Open jrbourbeau opened 3 years ago
I can see why this test would fail occasionally, as (unless I'm missing something) we can't perfectly guarantee that the results of pynvml.nvmlDeviceGetUtilizationRates(h).gpu
will match up with the gpu_utilization
we get from the monitor at a different point in time.
If we're comfortable with relaxing this test (and potentially also test_gpu_metrics
), we could instead check that the results of the monitor query are non-null, i.e. that data is being collected; this is the check that's being done by test_gpu_monitoring_range_query
, which seems less failure-prone. Otherwise, we could mark this test as flaky
.
cc @rjzamora (in case you have ideas here; no worries if not)
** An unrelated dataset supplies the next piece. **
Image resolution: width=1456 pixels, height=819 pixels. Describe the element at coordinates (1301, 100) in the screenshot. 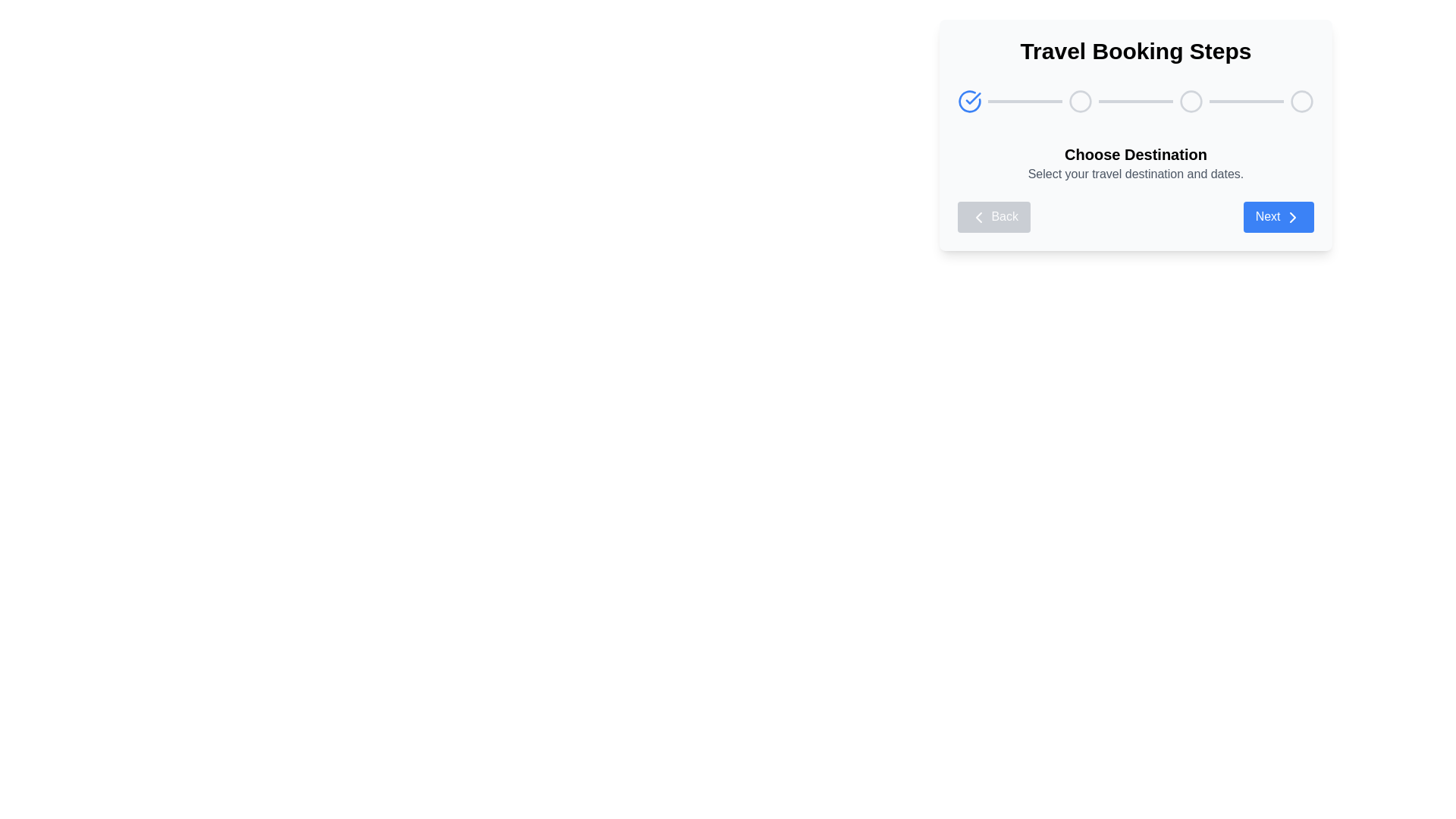

I see `the state of the progress indicator step marker, which is the last circle in a horizontal sequence of three circles, positioned at the far-right end` at that location.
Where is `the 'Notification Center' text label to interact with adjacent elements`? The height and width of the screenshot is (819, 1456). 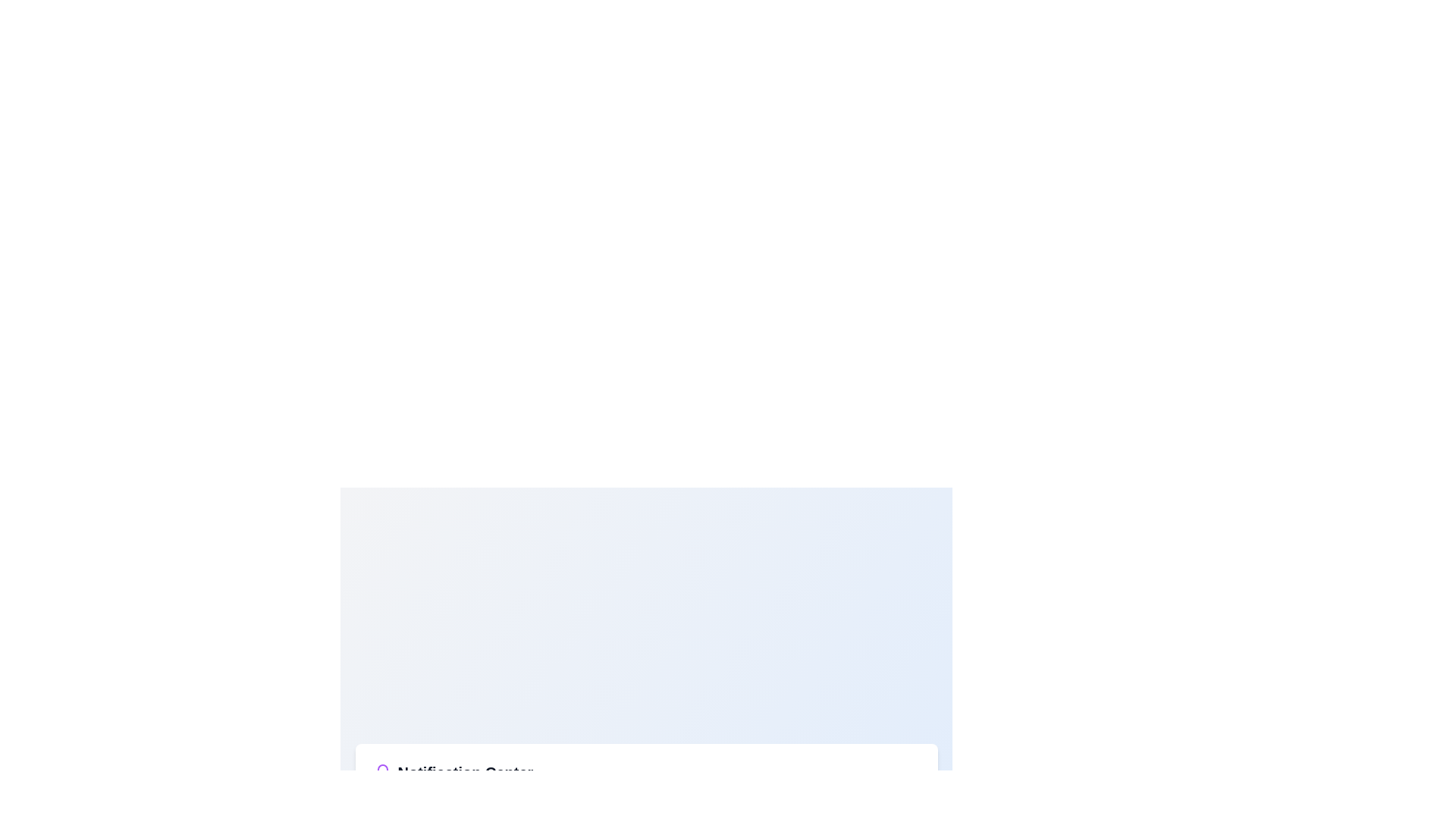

we can't perfectly guarantee that the results of pynvml.nvmlDeviceGetUtilizationRates(h).gpu will match up with the gpu_utilization we get from the monitor at a different point in time
In other tests where we make checks against system metrics we stop the system monitor periodic callback and then manually call monitor.update()
to make sure we have full control over when metrics are gathered (e.g. see the linked test below). I've not looked deeply into this test or pynvml
, so this approach may or may not be relevant here, but thought it was worth mentioning
That might be useful here, I imagine if we have the monitor update around the same time we grab the relevant metric from pynvml then there's a better chance that they'll match up, though I'm not sure if that would necessarily prevent failure here.
Shot in the dark, but I've observed that most of these GPU metrics tend to be a little noisy on the first 1-2 monitor updates before stabilizing, so maybe sleeping for 1 second would resolve this?
I've just observed this in https://gpuci.gpuopenanalytics.com/job/dask/job/distributed/job/prb/job/distributed-prb/854/CUDA_VER=11.2,LINUX_VER=ubuntu18.04,PYTHON_VER=3.8,RAPIDS_VER=21.12/console , as well as a couple times locally.
Shot in the dark, but I've observed that most of these GPU metrics tend to be a little noisy on the first 1-2 monitor updates before stabilizing, so maybe sleeping for 1 second would resolve this?
Before looking at this thread, I was thinking the same. But perhaps marking it flaky
achieves the same result in a seemingly cleaner way? E.g., we can setup retries and delay, as in https://github.com/dask/distributed/blob/1721d62073b695dd318d869c7a138d3cc05e8ae1/distributed/comm/tests/test_ucx_config.py#L83-L85 .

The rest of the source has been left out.